To complete the proof it only remains to prove the claim that \(\mathbf y_j \sim N_p({\mathbf 0}_p, \mathbf I_p).\)
We can immediately see that the \(\mathbf y_j\) must be MVN of dimension \(p\), and that they have mean vector \(\boldsymbol 0_p\). To see the covariance and independence parts, note that the \(k^{th}\) element of \(\mathbf y_j\) is \[y_{jk} = \sum_{i=1}^n x_{ik}v_{ji}\] and so the \(k, l^{th}\) element of the covariance matrix between \(\mathbf y_j\) and \(\mathbf y_{j'}\) is
\[\begin{align*} {\mathbb{E}}(y_{jk} y_{j'l}) &= {\mathbb{E}}(\sum_{i=1}^n x_{ik}v_{ji} \sum_{i'=1}^n x_{i'l}v_{j'i'})\\ &=\sum_{i=1}^n\sum_{i'=1}^n v_{ji} {\mathbb{E}}(x_{ik}x_{i'l})v_{j'i'}\\ &=\begin{cases} 0 &\mbox{ if } k\not = l \mbox{ as } x_{ik} \mbox{ independent of } x_{il} \\ \sum_{i=1}^n v_{ji} v_{j'i} &\mbox{ if } k=l\mbox{ as }x_{ik} \mbox{ is independent of } x_{i'k} \mbox{ for }i\not=i'. \end{cases}\\ \end{align*}\]
Finally \[\begin{align*} \sum_{i=1}^n v_{ji} v_{j'i}&= \mathbf v_j^\top \mathbf v_{j'}\\ &=\begin{cases} 1 &\mbox{if } j=j'\\ 0 &\mbox{otherwise}. \end{cases} \end{align*}\]

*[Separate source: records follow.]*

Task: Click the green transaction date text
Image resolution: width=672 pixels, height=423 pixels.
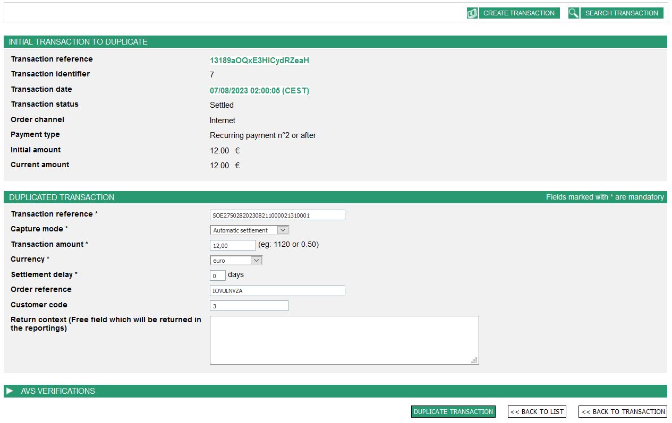Action: pos(258,90)
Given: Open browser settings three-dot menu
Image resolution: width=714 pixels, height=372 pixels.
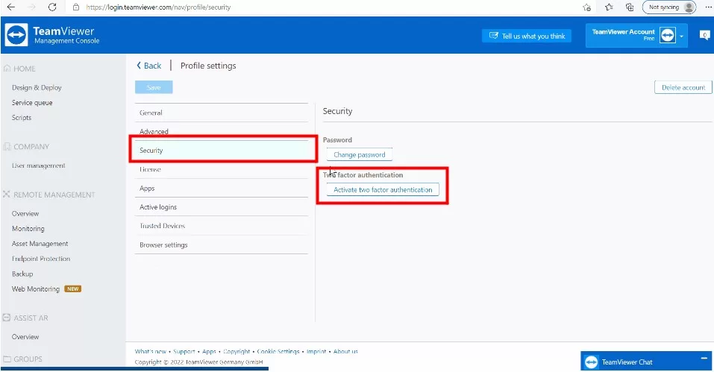Looking at the screenshot, I should (707, 7).
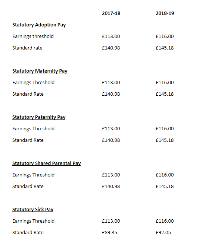Select Adoption Pay 2018-19 standard rate £145.18
Screen dimensions: 212x245
click(x=165, y=48)
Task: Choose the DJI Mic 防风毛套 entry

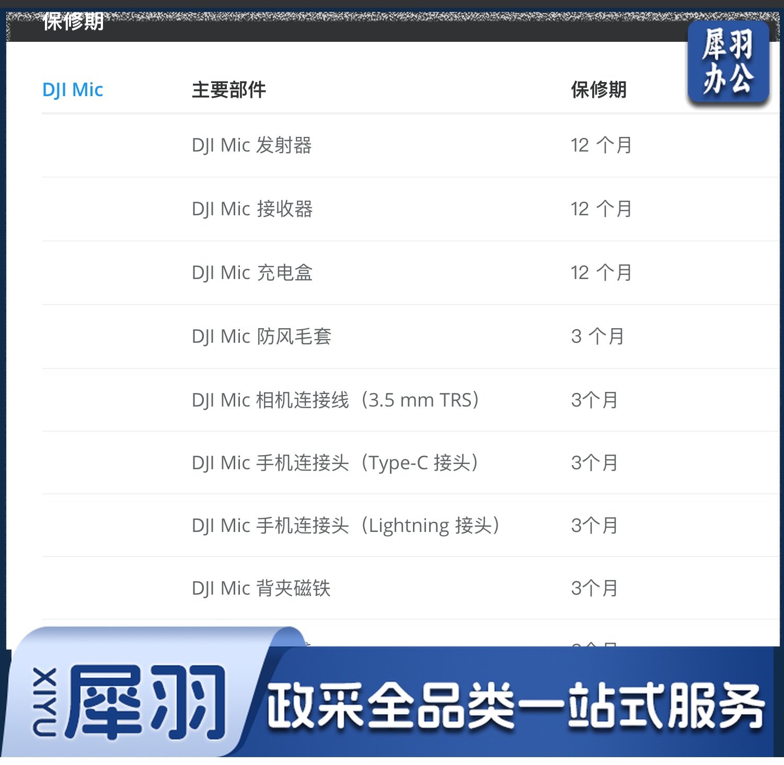Action: tap(261, 337)
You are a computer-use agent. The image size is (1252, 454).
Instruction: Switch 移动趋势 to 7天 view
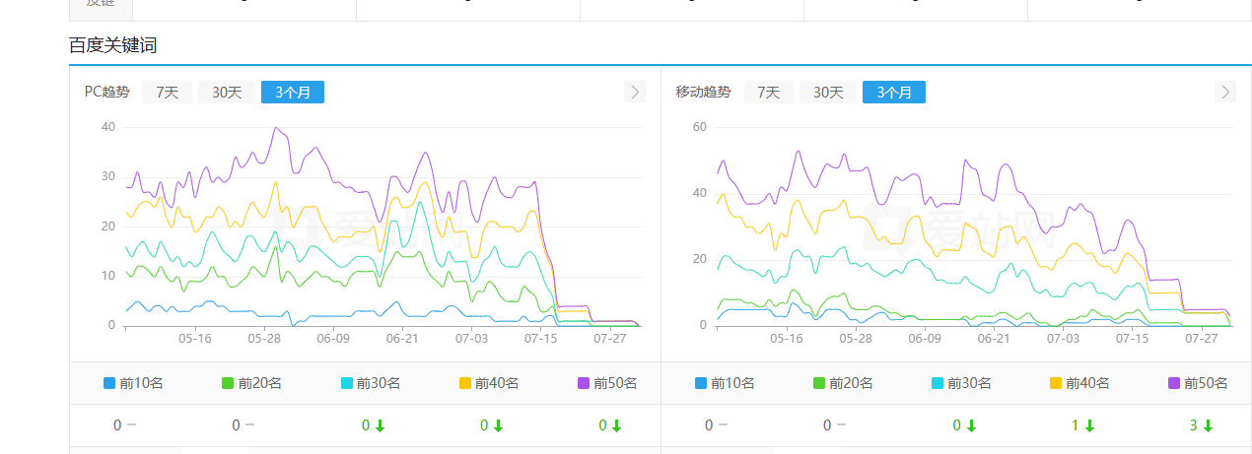[x=768, y=92]

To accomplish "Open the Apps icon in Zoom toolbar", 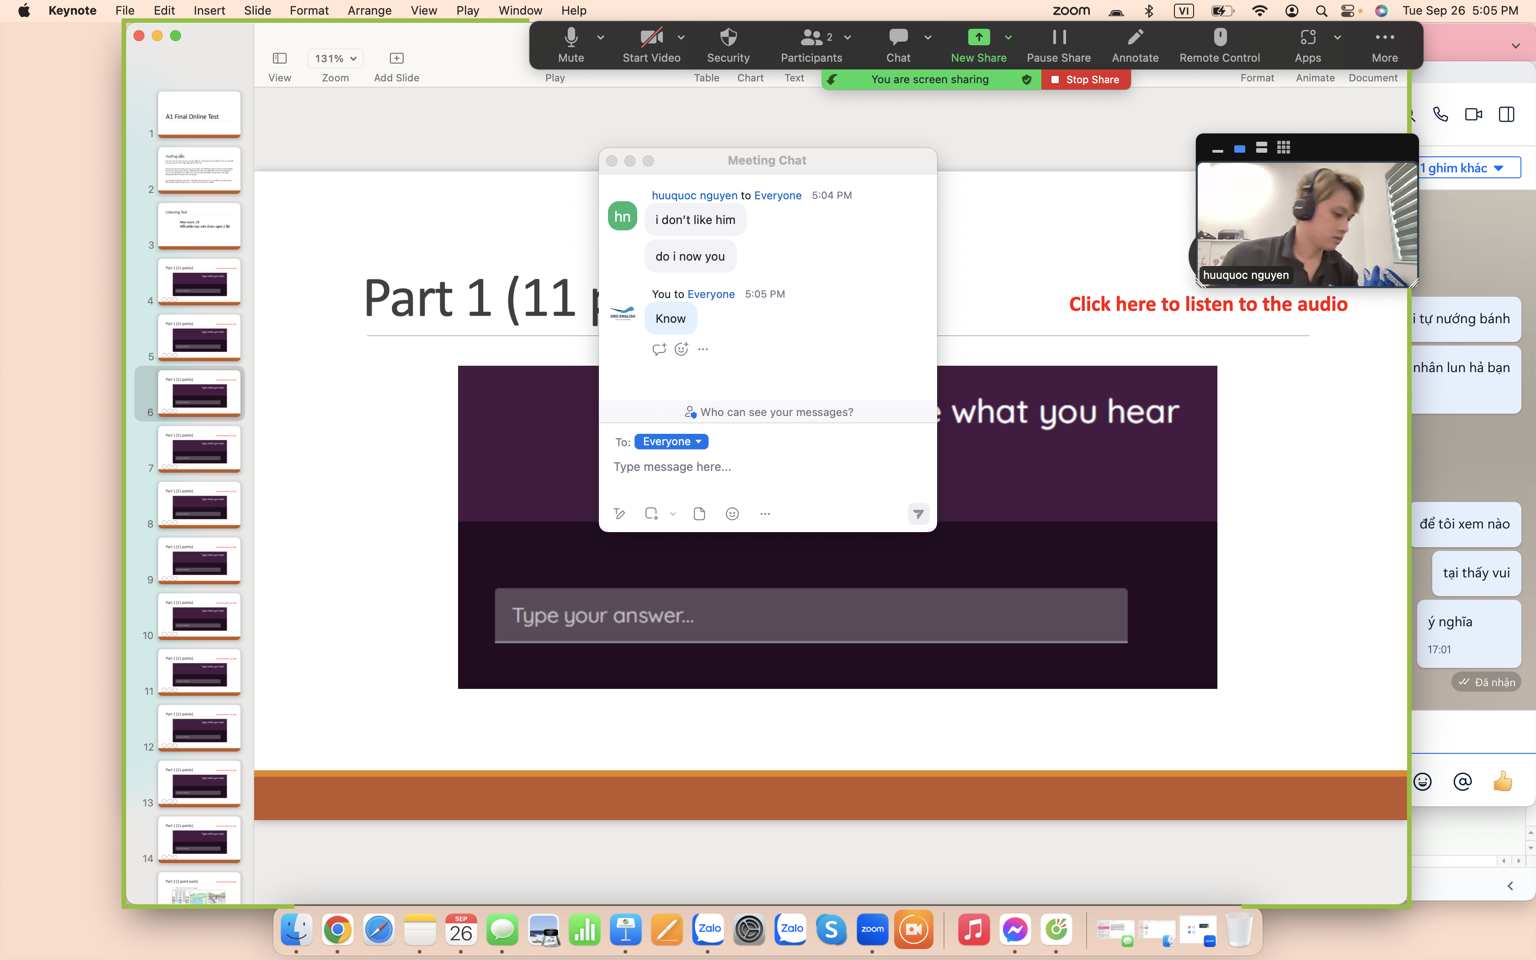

Thus \({\mathbb{C}\operatorname{ov}}(\mathbf y_j, \mathbf y_{j'}) = \boldsymbol 0_{p\times p}\) for \(j\not = j'\) and \({\mathbb{V}\operatorname{ar}}(\mathbf y_j) = \mathbf I_p\). Thus we have proved the claim once we recall that uncorrelated implies independence for multivariate normal random variables.